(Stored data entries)
++++++++++++++++++++

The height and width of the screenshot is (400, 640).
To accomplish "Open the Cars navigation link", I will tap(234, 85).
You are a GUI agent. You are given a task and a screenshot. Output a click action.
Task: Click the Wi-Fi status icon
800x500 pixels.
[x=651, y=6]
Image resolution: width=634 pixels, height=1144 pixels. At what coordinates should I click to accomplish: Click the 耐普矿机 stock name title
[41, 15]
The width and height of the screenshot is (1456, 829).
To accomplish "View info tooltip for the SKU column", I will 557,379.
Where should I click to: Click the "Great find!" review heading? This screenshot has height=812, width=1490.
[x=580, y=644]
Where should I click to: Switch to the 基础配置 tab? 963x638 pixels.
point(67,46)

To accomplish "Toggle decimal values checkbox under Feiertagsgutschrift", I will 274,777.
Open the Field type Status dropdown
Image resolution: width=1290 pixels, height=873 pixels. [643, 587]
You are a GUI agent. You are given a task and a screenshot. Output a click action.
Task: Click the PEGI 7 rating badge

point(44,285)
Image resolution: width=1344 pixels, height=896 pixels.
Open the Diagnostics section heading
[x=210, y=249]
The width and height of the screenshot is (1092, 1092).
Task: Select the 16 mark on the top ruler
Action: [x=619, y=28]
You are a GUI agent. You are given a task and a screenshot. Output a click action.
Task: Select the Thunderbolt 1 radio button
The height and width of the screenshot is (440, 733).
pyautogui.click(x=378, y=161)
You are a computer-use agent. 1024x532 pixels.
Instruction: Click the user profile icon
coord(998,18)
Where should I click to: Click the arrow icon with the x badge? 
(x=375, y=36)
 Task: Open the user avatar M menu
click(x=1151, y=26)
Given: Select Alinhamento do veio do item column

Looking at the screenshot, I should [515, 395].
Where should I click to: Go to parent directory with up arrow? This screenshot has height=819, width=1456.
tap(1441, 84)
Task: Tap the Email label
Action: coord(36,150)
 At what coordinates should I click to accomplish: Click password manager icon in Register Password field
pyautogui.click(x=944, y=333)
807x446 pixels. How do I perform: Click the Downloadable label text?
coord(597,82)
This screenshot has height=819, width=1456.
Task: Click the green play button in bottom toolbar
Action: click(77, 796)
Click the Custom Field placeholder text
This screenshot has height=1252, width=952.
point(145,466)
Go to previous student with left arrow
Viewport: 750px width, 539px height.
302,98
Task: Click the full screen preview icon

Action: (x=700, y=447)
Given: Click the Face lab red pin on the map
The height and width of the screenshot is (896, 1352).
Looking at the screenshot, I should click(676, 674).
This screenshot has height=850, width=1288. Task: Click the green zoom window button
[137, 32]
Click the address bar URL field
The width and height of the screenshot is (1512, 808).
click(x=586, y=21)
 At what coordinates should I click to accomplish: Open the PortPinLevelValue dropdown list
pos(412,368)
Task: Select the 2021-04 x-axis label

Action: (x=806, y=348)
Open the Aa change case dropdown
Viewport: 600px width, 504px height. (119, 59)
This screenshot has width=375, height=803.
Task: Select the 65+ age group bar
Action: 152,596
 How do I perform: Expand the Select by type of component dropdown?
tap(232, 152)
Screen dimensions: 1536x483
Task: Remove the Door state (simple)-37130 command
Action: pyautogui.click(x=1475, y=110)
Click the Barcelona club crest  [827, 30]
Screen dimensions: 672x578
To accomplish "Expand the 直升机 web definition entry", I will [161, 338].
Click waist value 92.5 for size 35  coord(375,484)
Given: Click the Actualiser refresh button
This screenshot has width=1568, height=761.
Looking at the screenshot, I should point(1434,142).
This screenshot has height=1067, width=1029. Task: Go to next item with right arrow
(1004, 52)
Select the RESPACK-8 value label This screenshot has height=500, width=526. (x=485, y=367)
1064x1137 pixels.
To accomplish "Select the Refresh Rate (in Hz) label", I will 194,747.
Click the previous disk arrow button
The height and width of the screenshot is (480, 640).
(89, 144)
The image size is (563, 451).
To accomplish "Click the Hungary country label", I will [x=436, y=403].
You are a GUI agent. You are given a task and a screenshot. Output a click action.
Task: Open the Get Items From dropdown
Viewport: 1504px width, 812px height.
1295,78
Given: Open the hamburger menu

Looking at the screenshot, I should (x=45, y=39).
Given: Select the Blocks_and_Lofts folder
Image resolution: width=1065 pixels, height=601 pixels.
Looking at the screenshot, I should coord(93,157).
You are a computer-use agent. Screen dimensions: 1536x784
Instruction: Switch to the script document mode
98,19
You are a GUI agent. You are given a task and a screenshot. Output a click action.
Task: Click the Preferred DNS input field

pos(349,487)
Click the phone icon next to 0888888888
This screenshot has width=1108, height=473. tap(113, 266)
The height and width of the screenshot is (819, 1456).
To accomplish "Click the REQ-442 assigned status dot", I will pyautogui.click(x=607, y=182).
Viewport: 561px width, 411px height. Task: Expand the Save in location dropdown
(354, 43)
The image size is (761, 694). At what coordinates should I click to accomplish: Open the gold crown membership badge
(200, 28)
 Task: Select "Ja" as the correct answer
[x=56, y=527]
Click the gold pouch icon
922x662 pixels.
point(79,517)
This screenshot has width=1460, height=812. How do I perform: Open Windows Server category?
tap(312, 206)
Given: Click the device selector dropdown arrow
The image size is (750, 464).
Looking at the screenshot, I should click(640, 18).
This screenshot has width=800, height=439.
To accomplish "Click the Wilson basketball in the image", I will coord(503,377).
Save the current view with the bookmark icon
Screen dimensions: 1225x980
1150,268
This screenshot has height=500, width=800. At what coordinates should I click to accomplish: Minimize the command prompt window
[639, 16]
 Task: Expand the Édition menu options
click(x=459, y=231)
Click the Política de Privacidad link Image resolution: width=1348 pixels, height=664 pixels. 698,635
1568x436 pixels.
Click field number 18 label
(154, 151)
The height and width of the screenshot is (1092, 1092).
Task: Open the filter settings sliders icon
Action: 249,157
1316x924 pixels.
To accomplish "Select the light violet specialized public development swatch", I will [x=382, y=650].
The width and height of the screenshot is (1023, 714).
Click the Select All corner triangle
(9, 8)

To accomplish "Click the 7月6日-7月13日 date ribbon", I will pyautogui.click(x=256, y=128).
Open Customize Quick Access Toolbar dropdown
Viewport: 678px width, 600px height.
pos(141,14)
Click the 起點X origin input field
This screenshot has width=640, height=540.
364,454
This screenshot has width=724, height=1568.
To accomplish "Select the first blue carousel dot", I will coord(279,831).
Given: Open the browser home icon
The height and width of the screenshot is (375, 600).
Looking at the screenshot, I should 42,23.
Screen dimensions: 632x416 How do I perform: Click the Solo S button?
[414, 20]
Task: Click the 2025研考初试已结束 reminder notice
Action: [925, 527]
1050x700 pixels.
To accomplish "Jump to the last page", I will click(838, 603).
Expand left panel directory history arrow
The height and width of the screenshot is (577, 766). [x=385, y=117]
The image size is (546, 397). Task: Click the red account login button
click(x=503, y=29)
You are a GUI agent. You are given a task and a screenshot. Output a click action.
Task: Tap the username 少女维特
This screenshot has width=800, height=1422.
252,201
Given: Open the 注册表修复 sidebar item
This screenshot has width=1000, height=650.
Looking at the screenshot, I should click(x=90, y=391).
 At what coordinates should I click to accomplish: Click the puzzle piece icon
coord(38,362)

++++++++++++++++++++

Exercise> Please say how many lines in the records above contain the word "computer", and give only that number.

Exercise answer> 2